§ **Action item**
The result should be a full, exact repeat of the entries, free of pictures.

**** Data ****

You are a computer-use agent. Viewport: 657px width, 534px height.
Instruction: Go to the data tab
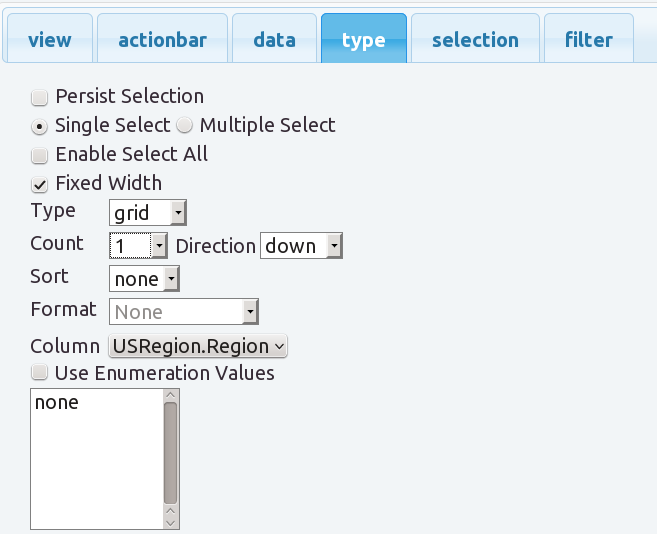(274, 40)
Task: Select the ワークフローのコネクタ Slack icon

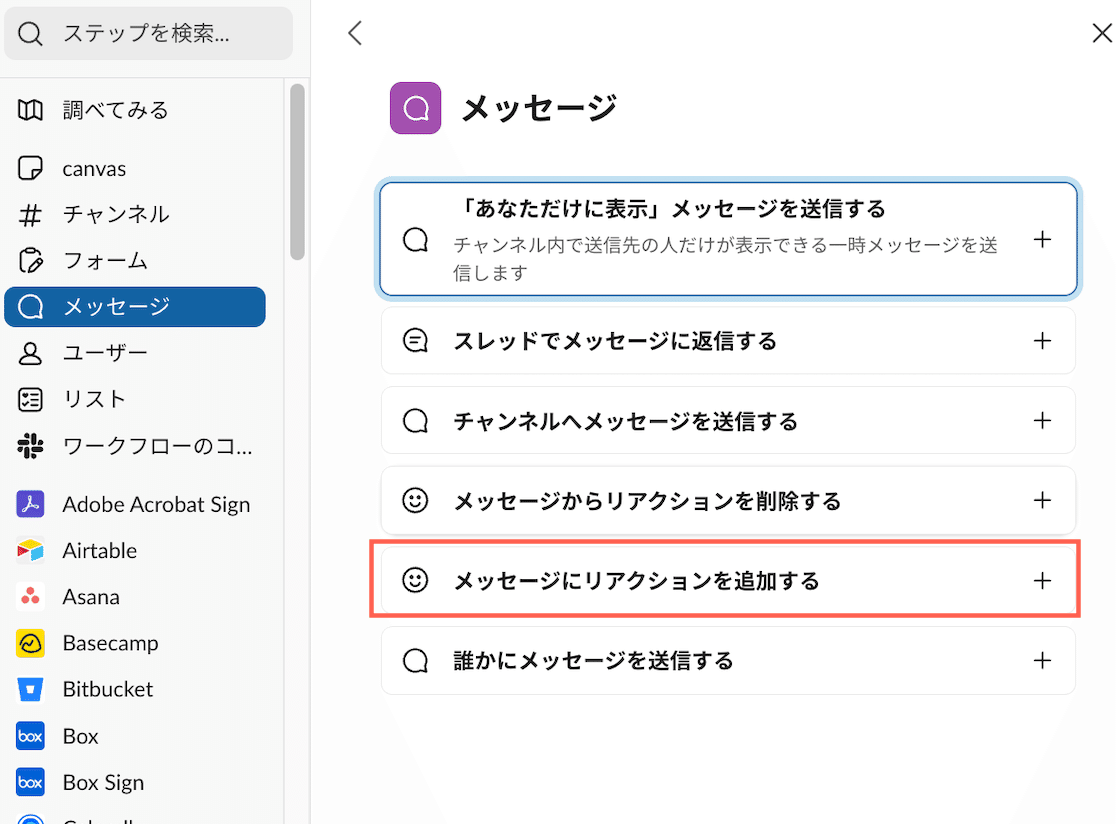Action: pos(30,445)
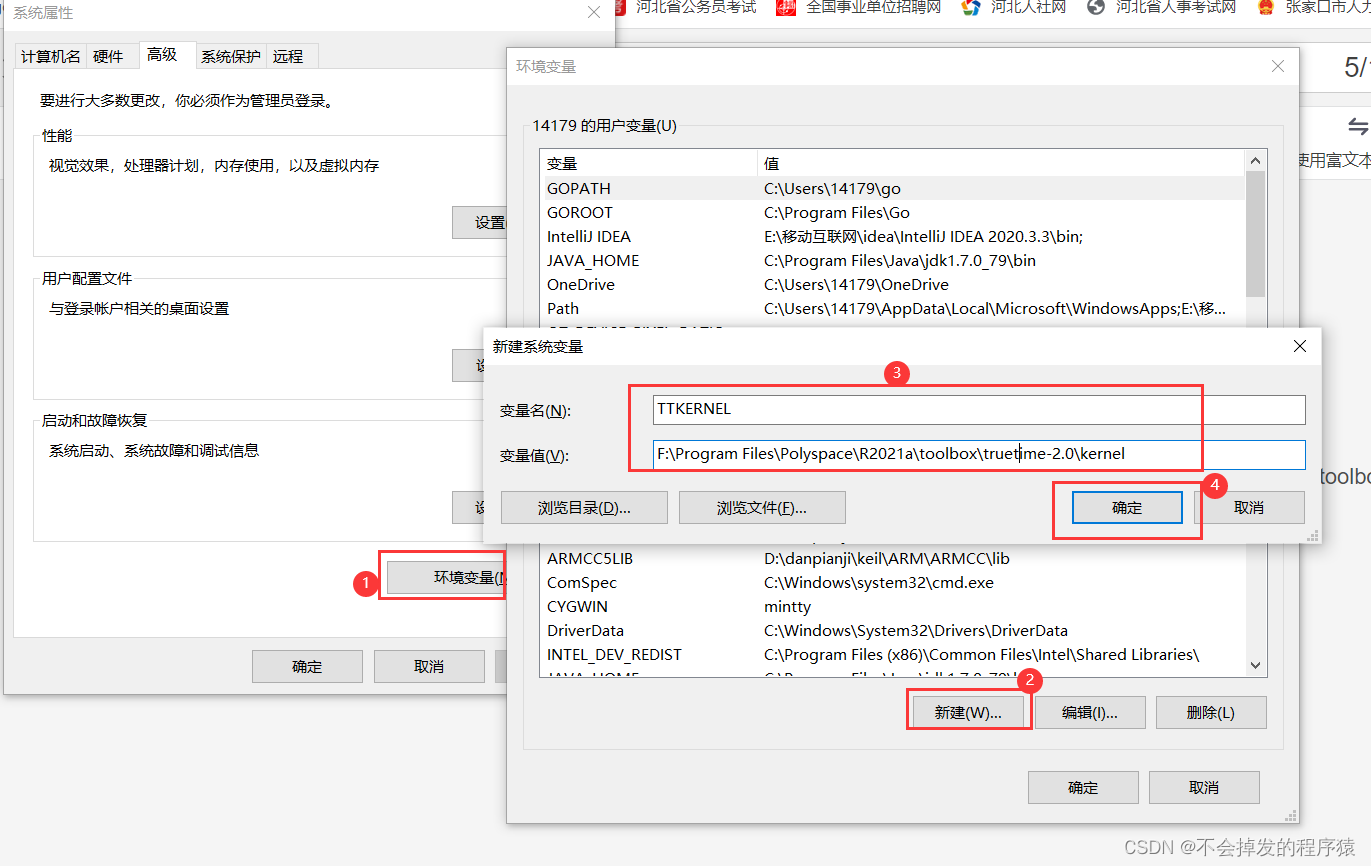
Task: Open the 浏览文件(F) dialog
Action: click(x=761, y=507)
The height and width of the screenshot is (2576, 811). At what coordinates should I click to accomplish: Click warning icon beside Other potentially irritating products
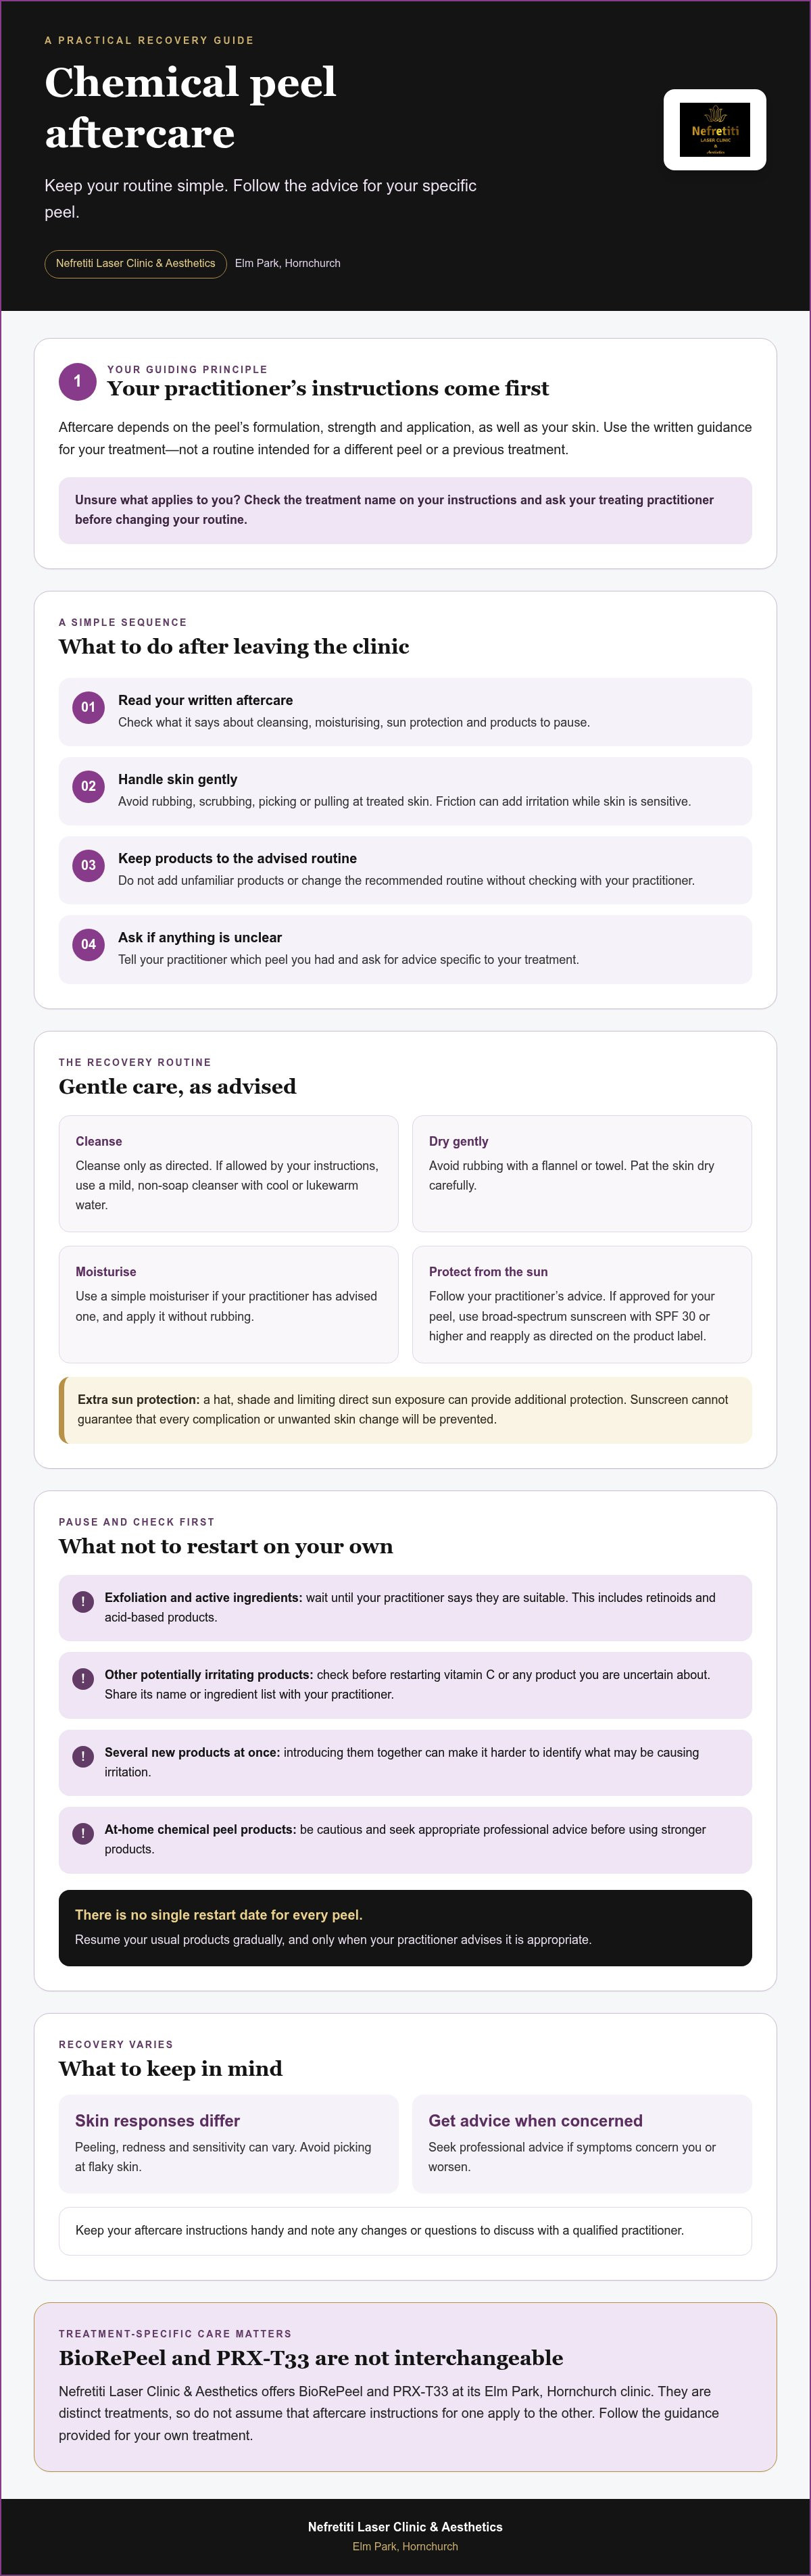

****

§ **Answer for this exercise**
You are a computer-use agent. Viewport: 657px width, 534px height.
Instruction: Go to the data tab
(274, 40)
Task: Select the ワークフローのコネクタ Slack icon

Action: pos(30,445)
Task: Open the 浏览文件(F) dialog
Action: click(x=761, y=507)
The height and width of the screenshot is (2576, 811). At what coordinates should I click to accomplish: Click warning icon beside Other potentially irritating products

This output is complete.